C’est donc aussi que les relations ville-campagne ne sont pas symétriques. L’urbain pénétrerait et se diffuserait dans le rural davantage que l’inverse. La périurbanisation ou la ’rurbanisation’ sont perçues comme des mouvements de la ville vers la campagne, et non l’inverse. Or, si ces mouvements sont en grande partie alimentés par les migrations alternantes, on a trop souvent tendance à considérer ce phénomène de manière homogène et univoque. Certains migrants alternants sont, en effet, des ’ruraux’ qui, à un moment donné de leur parcours, sont allés chercher leur emploi en ville. Tandis que d’autres se déplacent chaque jour d’une commune périphérique à une autre, sans passer par la ville-centre.

Il faudrait enfin éclaircir les deux couples d’opposition -urbain/rural, ville/campagne- que l’on confond souvent. Le premier fait référence à des catégories de perception tandis que le second correspond à des entités géographiques concrètes. Or, l’un et l’autre, comme nous le montrerons par la suite, ne se superposent plus dans le contexte actuel, où nous sommes amenés à métisser urbanité et ruralité dans nos pratiques, et à associer ville et campagne au fil de nos mobilités quotidiennes ou hebdomadaires, et à faire de leurs frontières, un front mouvant, où l’étalement urbain le dispute à la ’renaissance des campagnes’.

C’est donc d’une frontière un peu particulière dont il nous faut discuter ici.
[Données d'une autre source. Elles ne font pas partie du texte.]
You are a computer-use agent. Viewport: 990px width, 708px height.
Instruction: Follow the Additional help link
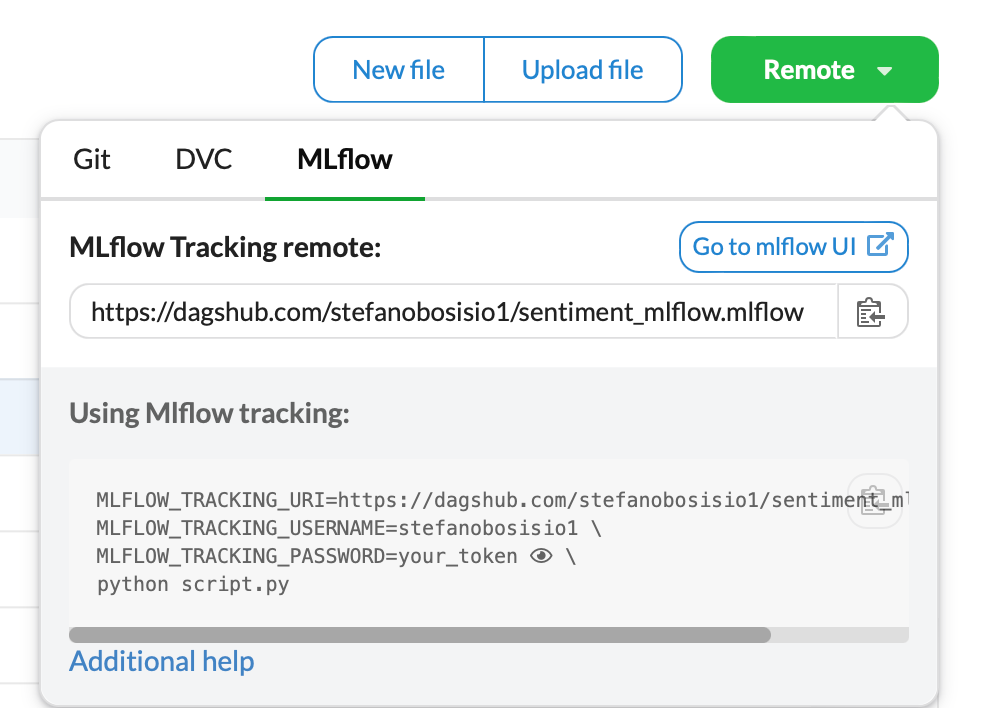[162, 661]
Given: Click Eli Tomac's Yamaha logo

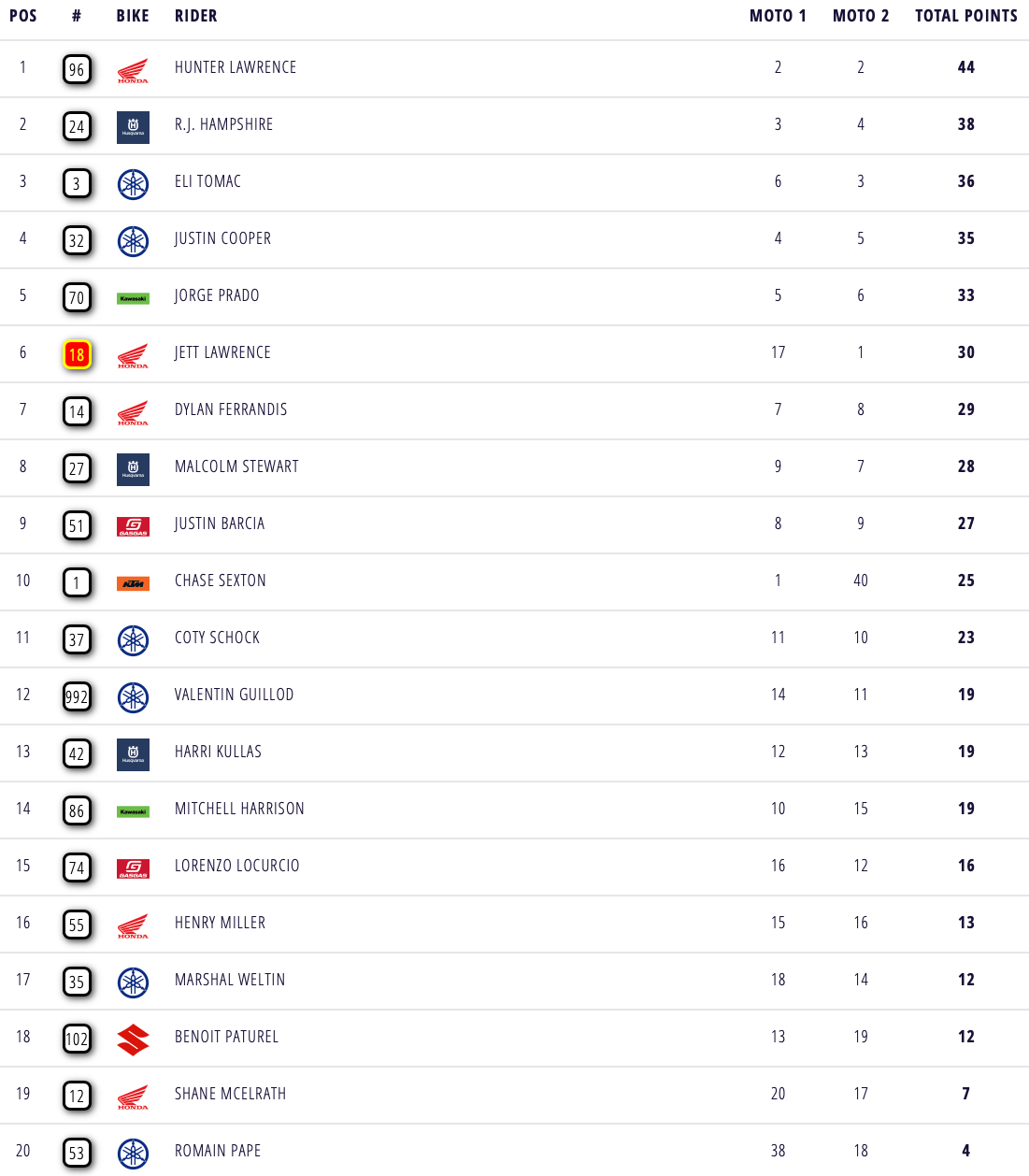Looking at the screenshot, I should tap(133, 184).
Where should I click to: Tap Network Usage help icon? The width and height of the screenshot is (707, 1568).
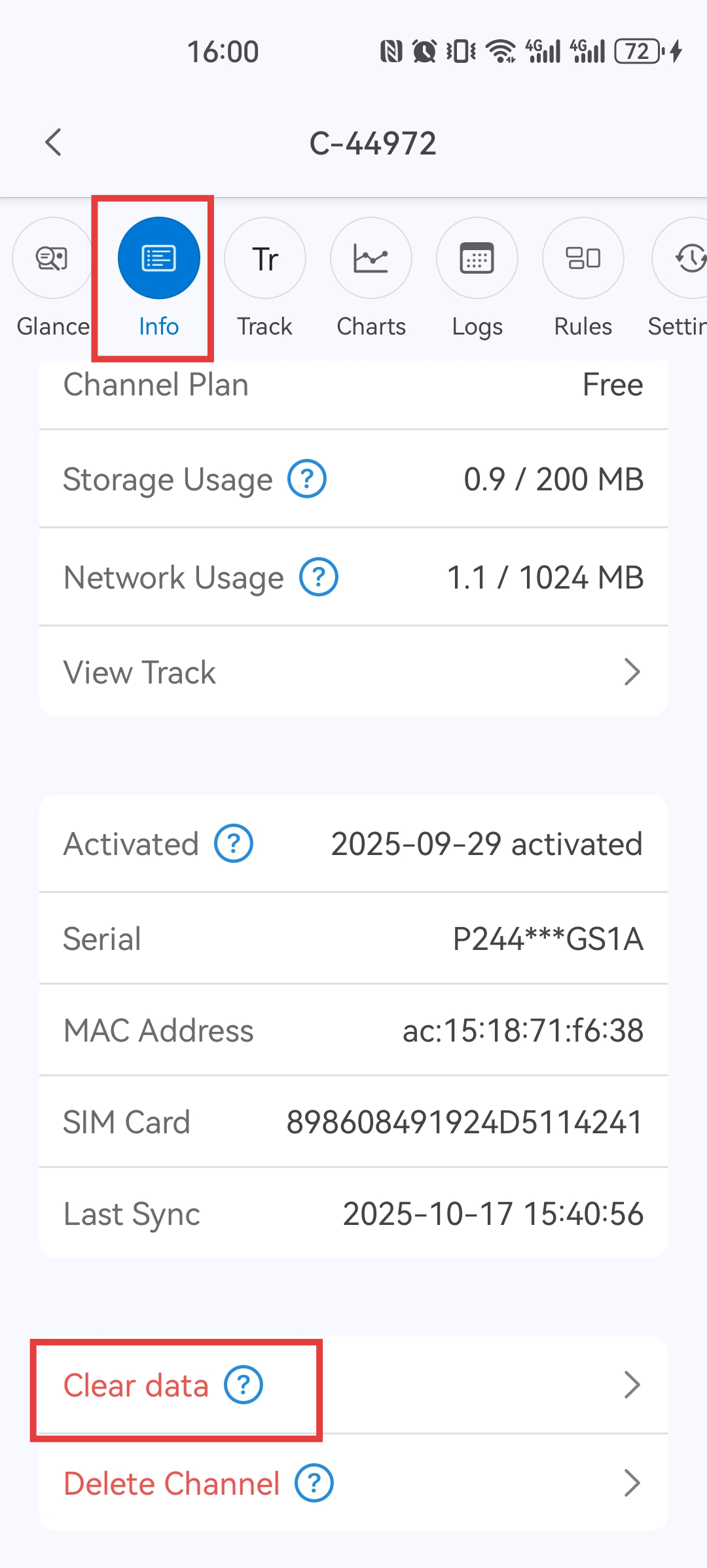click(x=319, y=577)
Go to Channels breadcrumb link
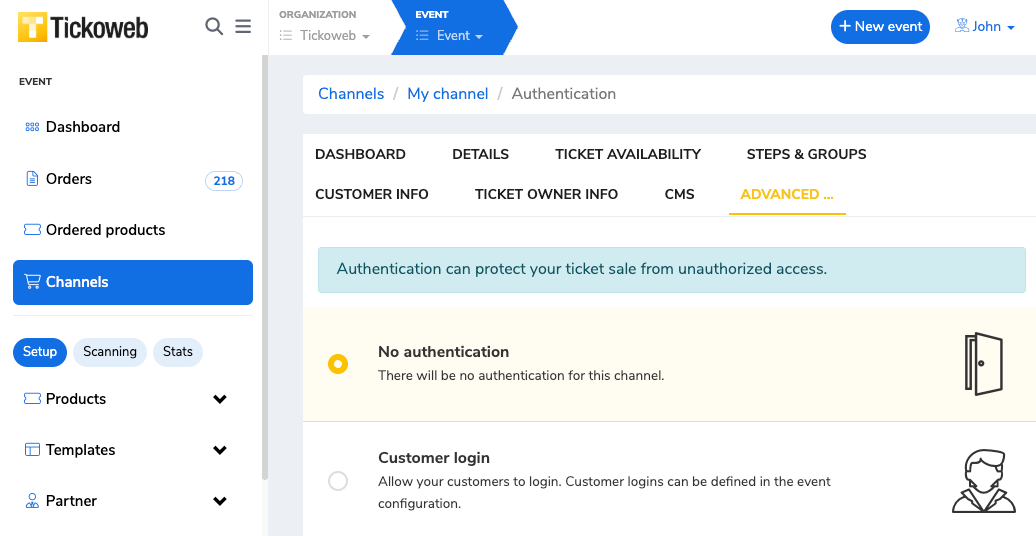Image resolution: width=1036 pixels, height=536 pixels. [351, 94]
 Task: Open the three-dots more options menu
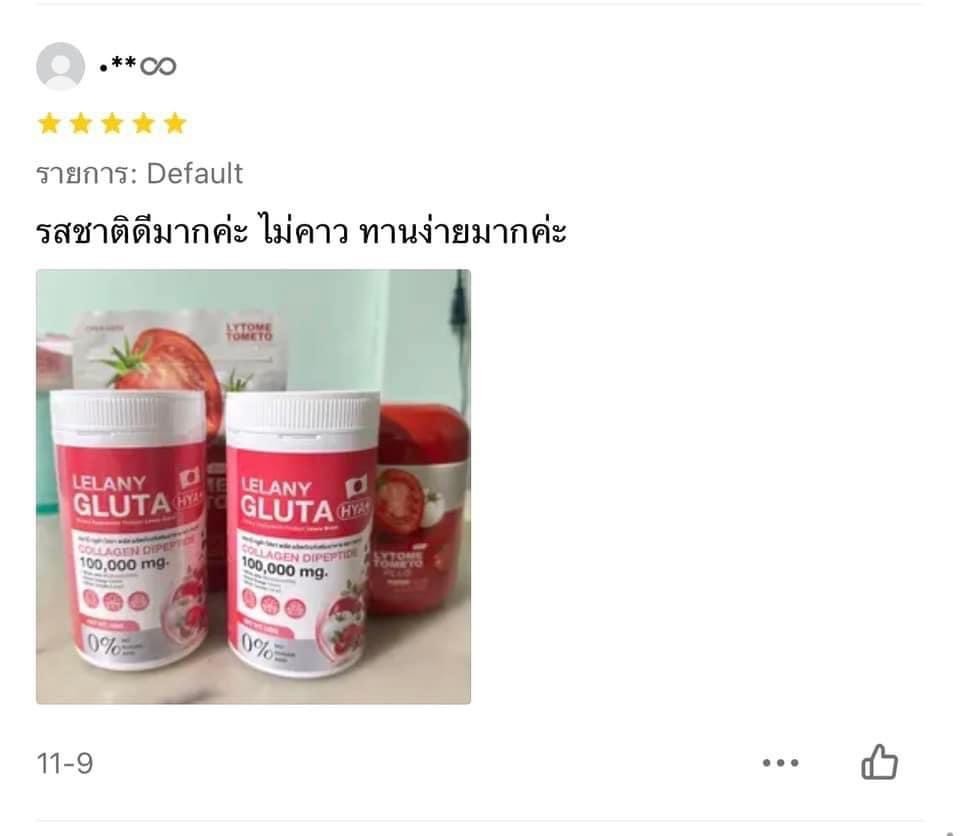(780, 763)
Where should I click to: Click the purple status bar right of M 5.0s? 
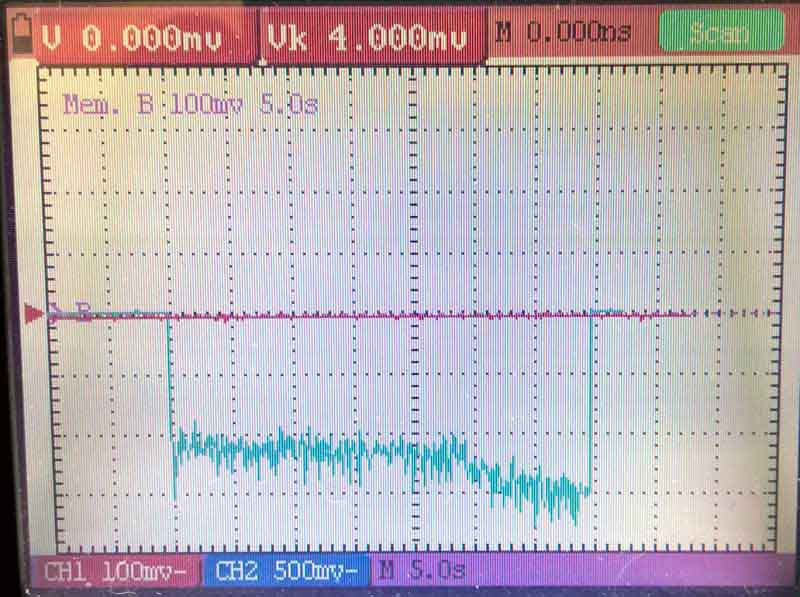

A la lumière de ces premières considérations, on ne peut poser la question des rapports villes-campagnes, sans prendre en compte la manière dont elle a été appréhendée au fil du temps par les chercheurs.

Les lectures en ont changé en effet, ainsi que nous allons le montrer tant dans la sociologie rurale que dans les travaux des statisticiens dont les découpages géographiques alimentent les investigations des premiers et reflètent les évolutions des dynamiques migratoires entre catégories d’espaces.

Notes
145.

DEBARBIEUX B., 1995 - Le lieu, le territoire et trois figures de rhétorique, in  : L’espace géographique, n° 2, pp. 97-112.

146.

PEREC G., 1974 - Espèces d’espaces. Ed. Galilée, p. 93.

147.

REMY J., 1993 - Le rural et l’urbain : entre la coupure et la différence : la métamorphose des relations ville/campagnes, In : Espaces et sociétés, n° 72, pp. 31-46.